WHAT NEEDS TO BE DONE → Copy out each of the following entries word for word.
-- START OF THE DATA --
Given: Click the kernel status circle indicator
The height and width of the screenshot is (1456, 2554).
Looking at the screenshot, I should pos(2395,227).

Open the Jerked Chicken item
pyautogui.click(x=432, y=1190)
-- END OF THE DATA --
ANSWER TO THE EXERCISE →
Given: Click the kernel status circle indicator
The height and width of the screenshot is (1456, 2554).
Looking at the screenshot, I should pos(2395,227).

Open the Jerked Chicken item
pyautogui.click(x=432, y=1190)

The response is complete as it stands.